Data provided =
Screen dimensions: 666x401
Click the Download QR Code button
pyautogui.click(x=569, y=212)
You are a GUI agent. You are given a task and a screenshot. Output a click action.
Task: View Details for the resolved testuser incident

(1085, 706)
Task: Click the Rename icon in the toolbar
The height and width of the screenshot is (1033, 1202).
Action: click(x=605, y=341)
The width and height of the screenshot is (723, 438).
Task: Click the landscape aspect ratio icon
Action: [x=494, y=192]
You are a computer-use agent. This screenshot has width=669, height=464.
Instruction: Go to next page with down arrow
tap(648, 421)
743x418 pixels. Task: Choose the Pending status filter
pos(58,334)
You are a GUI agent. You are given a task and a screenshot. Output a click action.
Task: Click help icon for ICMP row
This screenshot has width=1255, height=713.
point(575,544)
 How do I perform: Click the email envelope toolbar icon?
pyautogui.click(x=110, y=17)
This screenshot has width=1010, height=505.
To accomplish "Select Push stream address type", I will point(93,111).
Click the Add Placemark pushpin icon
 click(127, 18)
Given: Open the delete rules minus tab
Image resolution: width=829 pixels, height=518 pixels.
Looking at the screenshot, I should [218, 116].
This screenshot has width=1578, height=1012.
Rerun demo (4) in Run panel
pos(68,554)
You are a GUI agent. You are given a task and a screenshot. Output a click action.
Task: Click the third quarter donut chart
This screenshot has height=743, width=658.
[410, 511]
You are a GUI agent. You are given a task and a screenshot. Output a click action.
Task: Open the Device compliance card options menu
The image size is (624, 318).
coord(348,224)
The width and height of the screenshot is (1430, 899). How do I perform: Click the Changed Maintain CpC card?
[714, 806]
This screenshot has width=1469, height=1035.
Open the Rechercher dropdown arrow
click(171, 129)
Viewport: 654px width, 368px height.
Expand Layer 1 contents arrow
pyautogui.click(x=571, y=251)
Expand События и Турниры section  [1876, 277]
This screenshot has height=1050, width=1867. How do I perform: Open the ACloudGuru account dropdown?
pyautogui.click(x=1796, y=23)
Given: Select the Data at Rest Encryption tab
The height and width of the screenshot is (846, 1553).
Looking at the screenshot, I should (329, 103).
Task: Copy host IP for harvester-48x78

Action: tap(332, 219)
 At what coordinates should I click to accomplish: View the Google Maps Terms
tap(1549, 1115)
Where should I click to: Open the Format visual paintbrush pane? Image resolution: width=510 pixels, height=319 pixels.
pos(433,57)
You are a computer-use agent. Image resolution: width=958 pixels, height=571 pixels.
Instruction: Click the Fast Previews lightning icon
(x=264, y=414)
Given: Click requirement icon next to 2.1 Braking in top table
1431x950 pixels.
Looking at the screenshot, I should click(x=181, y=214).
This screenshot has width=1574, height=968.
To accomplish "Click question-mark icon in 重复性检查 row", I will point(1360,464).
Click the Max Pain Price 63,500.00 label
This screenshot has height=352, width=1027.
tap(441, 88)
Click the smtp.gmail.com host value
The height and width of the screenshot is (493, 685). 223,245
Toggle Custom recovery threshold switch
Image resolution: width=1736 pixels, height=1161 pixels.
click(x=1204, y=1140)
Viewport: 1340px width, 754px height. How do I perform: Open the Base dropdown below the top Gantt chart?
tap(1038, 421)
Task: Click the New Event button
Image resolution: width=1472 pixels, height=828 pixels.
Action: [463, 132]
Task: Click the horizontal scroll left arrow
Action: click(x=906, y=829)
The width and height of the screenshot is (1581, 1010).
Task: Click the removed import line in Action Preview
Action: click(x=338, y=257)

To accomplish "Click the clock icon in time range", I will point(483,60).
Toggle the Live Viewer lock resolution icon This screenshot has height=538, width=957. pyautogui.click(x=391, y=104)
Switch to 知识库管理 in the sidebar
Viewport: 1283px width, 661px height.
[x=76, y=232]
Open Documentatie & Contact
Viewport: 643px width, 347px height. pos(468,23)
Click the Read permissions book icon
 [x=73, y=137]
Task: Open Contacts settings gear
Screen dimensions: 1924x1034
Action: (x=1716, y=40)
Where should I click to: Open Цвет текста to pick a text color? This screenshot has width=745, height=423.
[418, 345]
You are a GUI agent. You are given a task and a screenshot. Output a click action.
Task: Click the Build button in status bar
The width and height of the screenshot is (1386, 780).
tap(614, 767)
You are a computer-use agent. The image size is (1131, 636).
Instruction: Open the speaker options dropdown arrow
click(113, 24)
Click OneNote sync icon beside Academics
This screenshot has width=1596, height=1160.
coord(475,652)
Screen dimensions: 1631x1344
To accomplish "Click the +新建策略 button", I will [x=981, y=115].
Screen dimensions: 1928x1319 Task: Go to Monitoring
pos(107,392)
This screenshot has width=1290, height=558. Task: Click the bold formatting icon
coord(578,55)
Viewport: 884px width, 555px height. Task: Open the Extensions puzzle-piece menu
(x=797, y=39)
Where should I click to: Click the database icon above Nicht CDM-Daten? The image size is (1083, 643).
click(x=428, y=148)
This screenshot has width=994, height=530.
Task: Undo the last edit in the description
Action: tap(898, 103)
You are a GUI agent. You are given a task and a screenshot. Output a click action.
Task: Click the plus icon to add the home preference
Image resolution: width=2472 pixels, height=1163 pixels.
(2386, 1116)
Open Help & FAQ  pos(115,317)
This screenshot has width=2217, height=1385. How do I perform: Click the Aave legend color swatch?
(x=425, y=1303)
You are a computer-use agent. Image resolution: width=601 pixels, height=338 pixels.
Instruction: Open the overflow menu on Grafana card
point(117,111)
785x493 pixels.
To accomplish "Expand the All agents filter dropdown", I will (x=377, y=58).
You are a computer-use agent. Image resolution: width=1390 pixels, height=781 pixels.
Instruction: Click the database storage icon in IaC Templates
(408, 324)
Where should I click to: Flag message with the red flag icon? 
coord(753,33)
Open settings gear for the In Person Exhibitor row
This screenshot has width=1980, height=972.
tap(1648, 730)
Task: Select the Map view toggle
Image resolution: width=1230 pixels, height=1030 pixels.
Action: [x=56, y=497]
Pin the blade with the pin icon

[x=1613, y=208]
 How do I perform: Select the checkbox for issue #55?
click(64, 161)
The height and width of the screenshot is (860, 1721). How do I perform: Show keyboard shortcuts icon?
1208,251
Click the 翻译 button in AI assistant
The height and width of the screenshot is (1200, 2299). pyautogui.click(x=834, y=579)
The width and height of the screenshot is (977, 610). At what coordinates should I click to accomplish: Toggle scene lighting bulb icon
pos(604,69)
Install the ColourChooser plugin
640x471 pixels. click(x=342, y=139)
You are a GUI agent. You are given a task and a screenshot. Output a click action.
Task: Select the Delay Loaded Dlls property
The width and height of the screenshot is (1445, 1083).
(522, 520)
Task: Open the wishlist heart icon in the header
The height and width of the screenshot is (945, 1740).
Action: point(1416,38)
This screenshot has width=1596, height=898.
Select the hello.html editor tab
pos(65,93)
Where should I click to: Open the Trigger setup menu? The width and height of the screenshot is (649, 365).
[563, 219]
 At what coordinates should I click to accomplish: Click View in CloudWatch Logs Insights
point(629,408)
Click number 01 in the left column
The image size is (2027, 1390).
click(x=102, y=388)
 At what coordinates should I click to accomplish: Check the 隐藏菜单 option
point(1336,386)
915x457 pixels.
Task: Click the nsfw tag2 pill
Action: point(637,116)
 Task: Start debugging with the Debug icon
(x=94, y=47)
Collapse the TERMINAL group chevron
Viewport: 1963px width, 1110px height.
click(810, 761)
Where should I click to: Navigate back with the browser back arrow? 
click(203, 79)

Task =
Without altering a single word, repeat the material.

Response to this task =
Screen dimensions: 666x401
Click the Download QR Code button
pyautogui.click(x=569, y=212)
You are a GUI agent. You are given a task and a screenshot. Output a click action.
Task: View Details for the resolved testuser incident

(1085, 706)
Task: Click the Rename icon in the toolbar
The height and width of the screenshot is (1033, 1202).
Action: click(x=605, y=341)
The width and height of the screenshot is (723, 438).
Task: Click the landscape aspect ratio icon
Action: [x=494, y=192]
You are a computer-use agent. This screenshot has width=669, height=464.
Instruction: Go to next page with down arrow
tap(648, 421)
743x418 pixels. Task: Choose the Pending status filter
pos(58,334)
You are a GUI agent. You are given a task and a screenshot. Output a click action.
Task: Click help icon for ICMP row
This screenshot has width=1255, height=713.
point(575,544)
 How do I perform: Click the email envelope toolbar icon?
pyautogui.click(x=110, y=17)
This screenshot has width=1010, height=505.
To accomplish "Select Push stream address type", I will point(93,111).
Click the Add Placemark pushpin icon
 click(127, 18)
Given: Open the delete rules minus tab
Image resolution: width=829 pixels, height=518 pixels.
Looking at the screenshot, I should [218, 116].
This screenshot has width=1578, height=1012.
Rerun demo (4) in Run panel
pos(68,554)
You are a GUI agent. You are given a task and a screenshot. Output a click action.
Task: Click the third quarter donut chart
This screenshot has height=743, width=658.
[410, 511]
You are a GUI agent. You are given a task and a screenshot. Output a click action.
Task: Open the Device compliance card options menu
The image size is (624, 318).
coord(348,224)
The width and height of the screenshot is (1430, 899). How do I perform: Click the Changed Maintain CpC card?
[714, 806]
This screenshot has width=1469, height=1035.
Open the Rechercher dropdown arrow
click(171, 129)
Viewport: 654px width, 368px height.
Expand Layer 1 contents arrow
pyautogui.click(x=571, y=251)
Expand События и Турниры section  [1876, 277]
This screenshot has height=1050, width=1867. How do I perform: Open the ACloudGuru account dropdown?
pyautogui.click(x=1796, y=23)
Given: Select the Data at Rest Encryption tab
The height and width of the screenshot is (846, 1553).
Looking at the screenshot, I should (329, 103).
Task: Copy host IP for harvester-48x78

Action: tap(332, 219)
 At what coordinates should I click to accomplish: View the Google Maps Terms
tap(1549, 1115)
Where should I click to: Open the Format visual paintbrush pane? Image resolution: width=510 pixels, height=319 pixels.
pos(433,57)
You are a computer-use agent. Image resolution: width=958 pixels, height=571 pixels.
Instruction: Click the Fast Previews lightning icon
(x=264, y=414)
Given: Click requirement icon next to 2.1 Braking in top table
1431x950 pixels.
Looking at the screenshot, I should click(x=181, y=214).
This screenshot has width=1574, height=968.
To accomplish "Click question-mark icon in 重复性检查 row", I will point(1360,464).
Click the Max Pain Price 63,500.00 label
This screenshot has height=352, width=1027.
tap(441, 88)
Click the smtp.gmail.com host value
The height and width of the screenshot is (493, 685). 223,245
Toggle Custom recovery threshold switch
Image resolution: width=1736 pixels, height=1161 pixels.
click(x=1204, y=1140)
Viewport: 1340px width, 754px height. How do I perform: Open the Base dropdown below the top Gantt chart?
tap(1038, 421)
Task: Click the New Event button
Image resolution: width=1472 pixels, height=828 pixels.
Action: [463, 132]
Task: Click the horizontal scroll left arrow
Action: click(x=906, y=829)
The width and height of the screenshot is (1581, 1010).
Task: Click the removed import line in Action Preview
Action: click(x=338, y=257)

To accomplish "Click the clock icon in time range", I will point(483,60).
Toggle the Live Viewer lock resolution icon This screenshot has height=538, width=957. pyautogui.click(x=391, y=104)
Switch to 知识库管理 in the sidebar
Viewport: 1283px width, 661px height.
[x=76, y=232]
Open Documentatie & Contact
Viewport: 643px width, 347px height. pos(468,23)
Click the Read permissions book icon
 [x=73, y=137]
Task: Open Contacts settings gear
Screen dimensions: 1924x1034
Action: (x=1716, y=40)
Where should I click to: Open Цвет текста to pick a text color? This screenshot has width=745, height=423.
[418, 345]
You are a GUI agent. You are given a task and a screenshot. Output a click action.
Task: Click the Build button in status bar
The width and height of the screenshot is (1386, 780).
tap(614, 767)
You are a computer-use agent. The image size is (1131, 636).
Instruction: Open the speaker options dropdown arrow
click(113, 24)
Click OneNote sync icon beside Academics
This screenshot has width=1596, height=1160.
coord(475,652)
Screen dimensions: 1631x1344
To accomplish "Click the +新建策略 button", I will [x=981, y=115].
Screen dimensions: 1928x1319 Task: Go to Monitoring
pos(107,392)
This screenshot has width=1290, height=558. Task: Click the bold formatting icon
coord(578,55)
Viewport: 884px width, 555px height. Task: Open the Extensions puzzle-piece menu
(x=797, y=39)
Where should I click to: Click the database icon above Nicht CDM-Daten? The image size is (1083, 643).
click(x=428, y=148)
This screenshot has width=994, height=530.
Task: Undo the last edit in the description
Action: tap(898, 103)
You are a GUI agent. You are given a task and a screenshot. Output a click action.
Task: Click the plus icon to add the home preference
Image resolution: width=2472 pixels, height=1163 pixels.
(2386, 1116)
Open Help & FAQ  pos(115,317)
This screenshot has width=2217, height=1385. How do I perform: Click the Aave legend color swatch?
(x=425, y=1303)
You are a computer-use agent. Image resolution: width=601 pixels, height=338 pixels.
Instruction: Open the overflow menu on Grafana card
point(117,111)
785x493 pixels.
To accomplish "Expand the All agents filter dropdown", I will (x=377, y=58).
You are a computer-use agent. Image resolution: width=1390 pixels, height=781 pixels.
Instruction: Click the database storage icon in IaC Templates
(408, 324)
Where should I click to: Flag message with the red flag icon? 
coord(753,33)
Open settings gear for the In Person Exhibitor row
This screenshot has width=1980, height=972.
tap(1648, 730)
Task: Select the Map view toggle
Image resolution: width=1230 pixels, height=1030 pixels.
Action: [x=56, y=497]
Pin the blade with the pin icon

[x=1613, y=208]
 How do I perform: Select the checkbox for issue #55?
click(64, 161)
The height and width of the screenshot is (860, 1721). How do I perform: Show keyboard shortcuts icon?
1208,251
Click the 翻译 button in AI assistant
The height and width of the screenshot is (1200, 2299). pyautogui.click(x=834, y=579)
The width and height of the screenshot is (977, 610). At what coordinates should I click to accomplish: Toggle scene lighting bulb icon
pos(604,69)
Install the ColourChooser plugin
640x471 pixels. click(x=342, y=139)
You are a GUI agent. You are given a task and a screenshot. Output a click action.
Task: Select the Delay Loaded Dlls property
The width and height of the screenshot is (1445, 1083).
(522, 520)
Task: Open the wishlist heart icon in the header
The height and width of the screenshot is (945, 1740).
Action: point(1416,38)
This screenshot has width=1596, height=898.
Select the hello.html editor tab
pos(65,93)
Where should I click to: Open the Trigger setup menu? The width and height of the screenshot is (649, 365).
[563, 219]
 At what coordinates should I click to accomplish: Click View in CloudWatch Logs Insights
point(629,408)
Click number 01 in the left column
The image size is (2027, 1390).
click(x=102, y=388)
 At what coordinates should I click to accomplish: Check the 隐藏菜单 option
point(1336,386)
915x457 pixels.
Task: Click the nsfw tag2 pill
Action: point(637,116)
 Task: Start debugging with the Debug icon
(x=94, y=47)
Collapse the TERMINAL group chevron
Viewport: 1963px width, 1110px height.
click(810, 761)
Where should I click to: Navigate back with the browser back arrow? 
click(203, 79)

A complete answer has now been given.